→ **Exercise details**
Output each line of the rows below exactly as it appears, leaving out the pictures.

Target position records
###

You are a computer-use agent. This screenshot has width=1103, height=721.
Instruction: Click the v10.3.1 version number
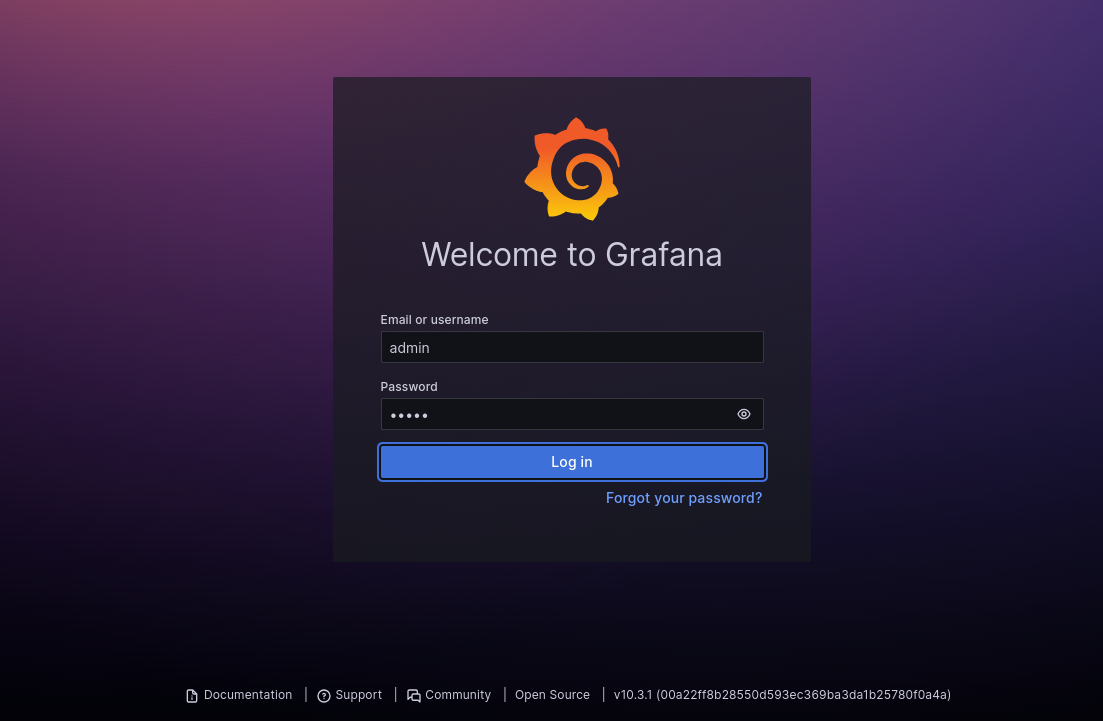click(x=632, y=695)
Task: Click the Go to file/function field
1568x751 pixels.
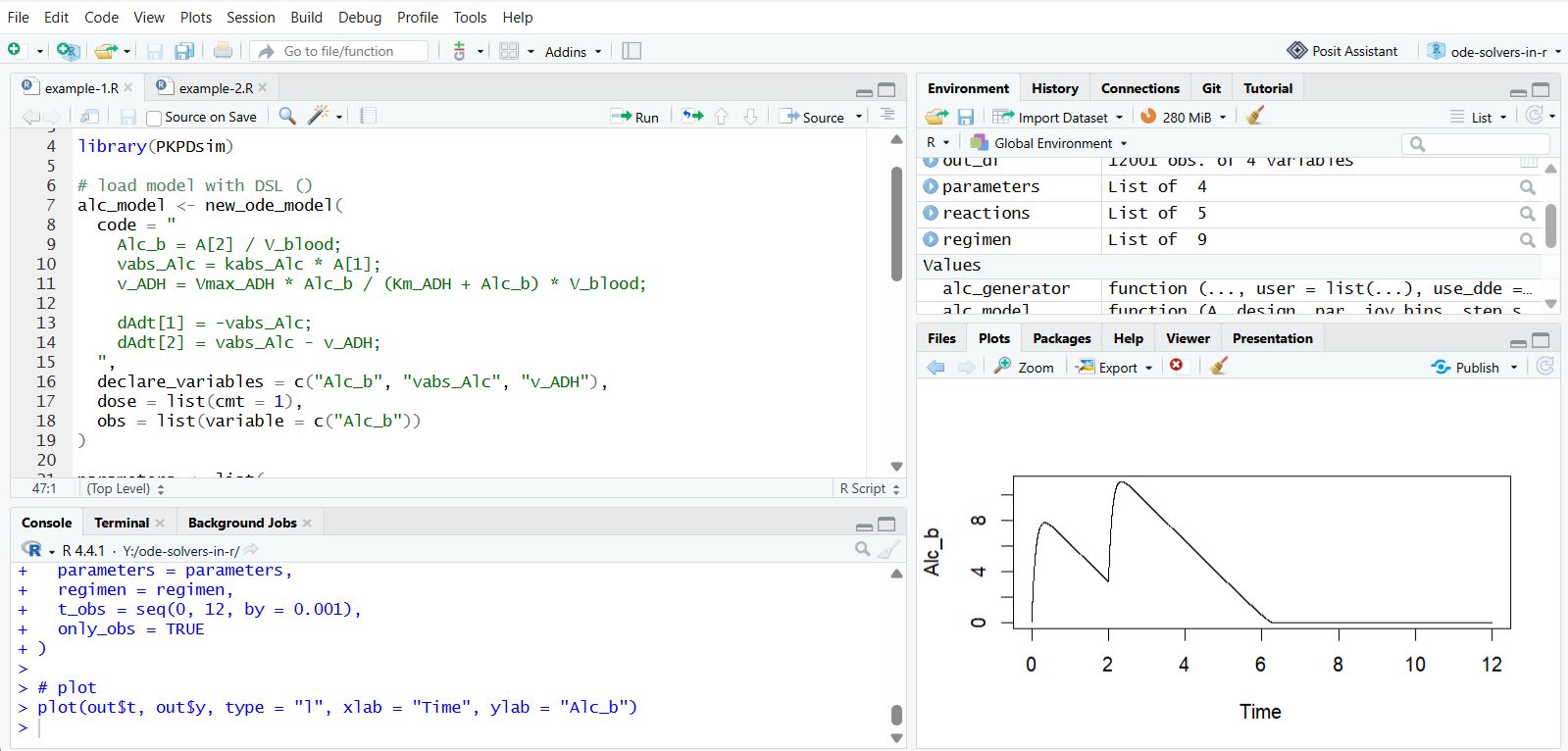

###

→ **Result of the exercise**
You are a computer-use agent. This screenshot has width=1103, height=721.
Instruction: Click the v10.3.1 version number
click(x=632, y=695)
Task: Click the Go to file/function field
1568x751 pixels.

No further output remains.